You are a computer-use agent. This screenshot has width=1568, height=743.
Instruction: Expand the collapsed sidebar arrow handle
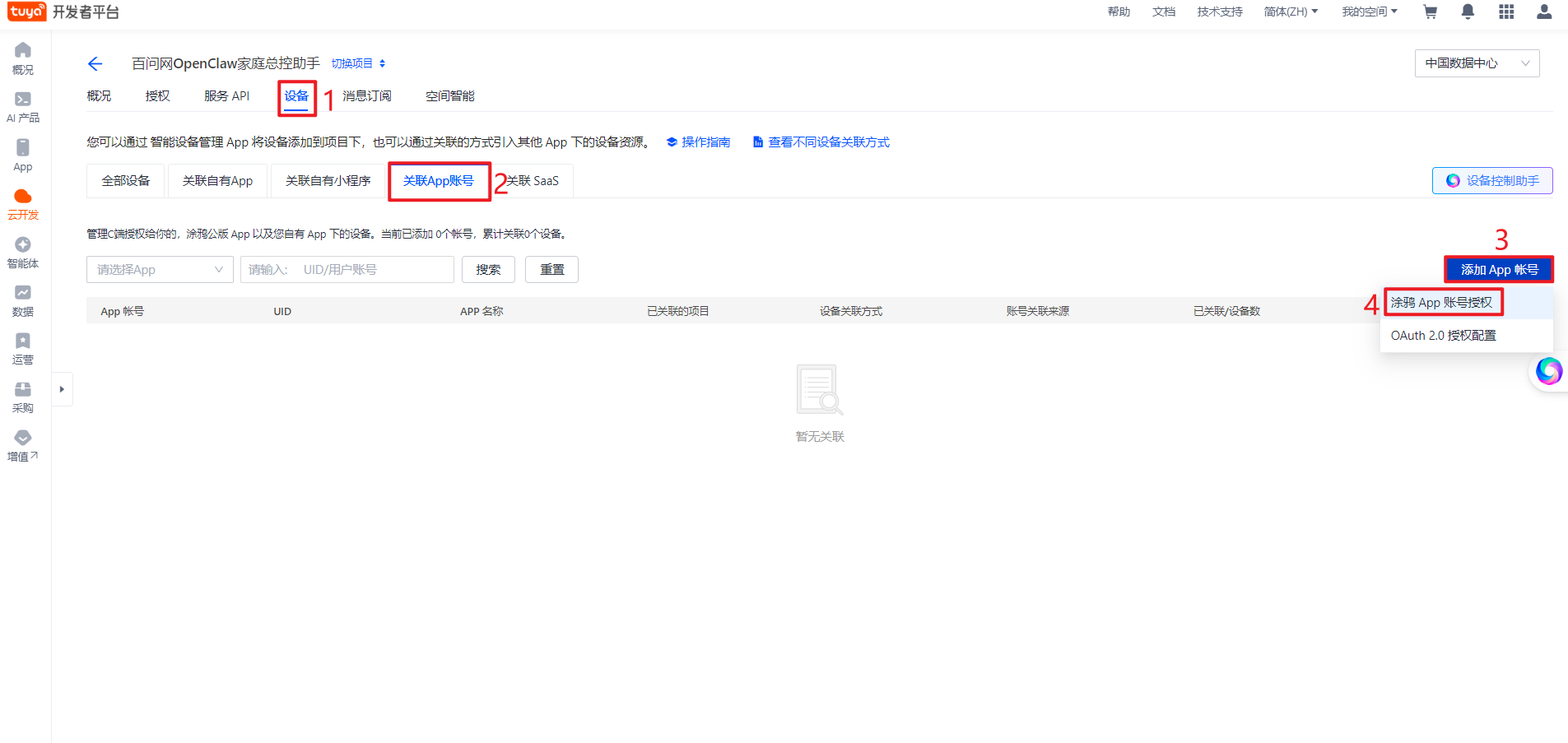pos(62,389)
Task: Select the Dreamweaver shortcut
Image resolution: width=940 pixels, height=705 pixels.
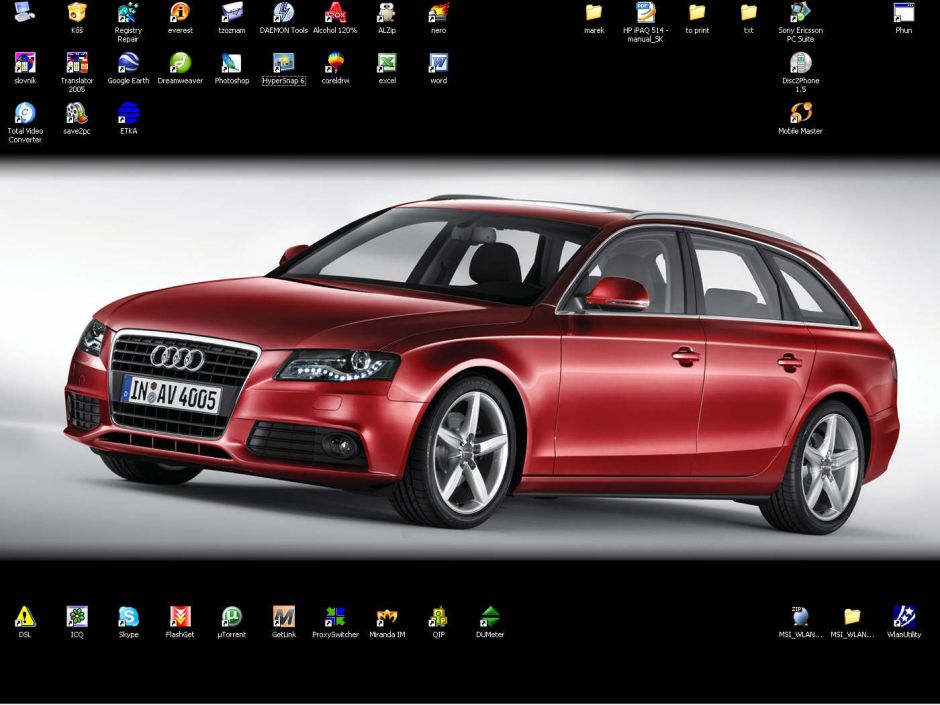Action: pyautogui.click(x=180, y=64)
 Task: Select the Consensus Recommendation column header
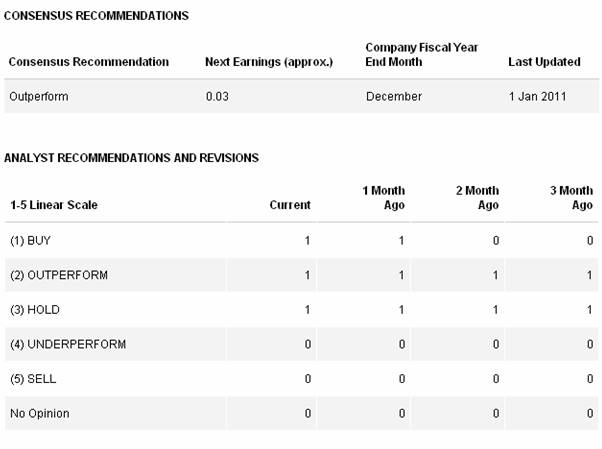pos(88,62)
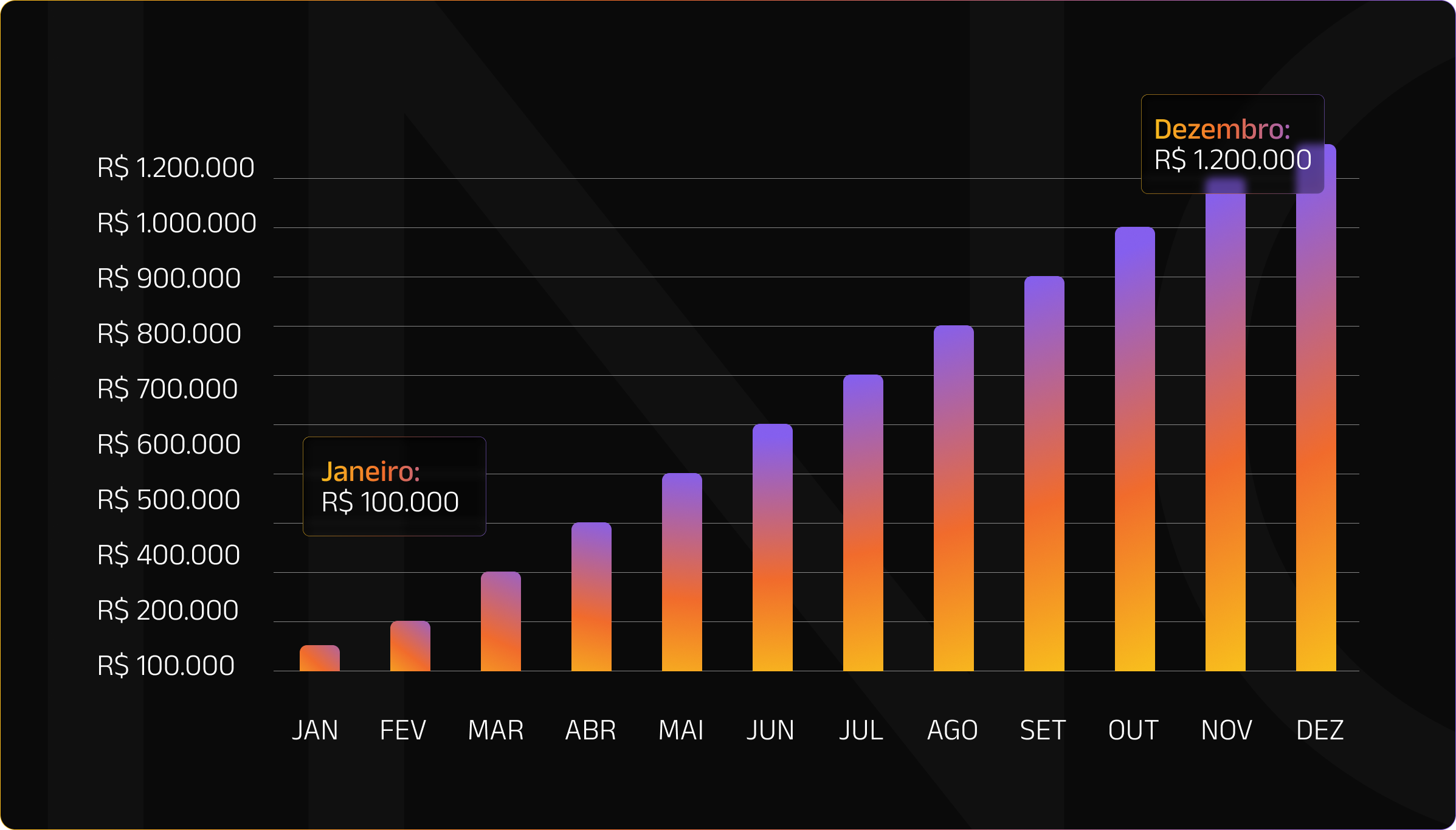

++++

» **WHAT TO WORK ON**: Exactly the lines from the one containing "Task: Select the Dreamweaver shortcut" to the end of the records above, both end lines included, are to be printed, and no pictures with them.

» **RESULT**:
Task: Select the Dreamweaver shortcut
Image resolution: width=940 pixels, height=705 pixels.
Action: pyautogui.click(x=180, y=64)
 Task: Select the Consensus Recommendation column header
pos(88,62)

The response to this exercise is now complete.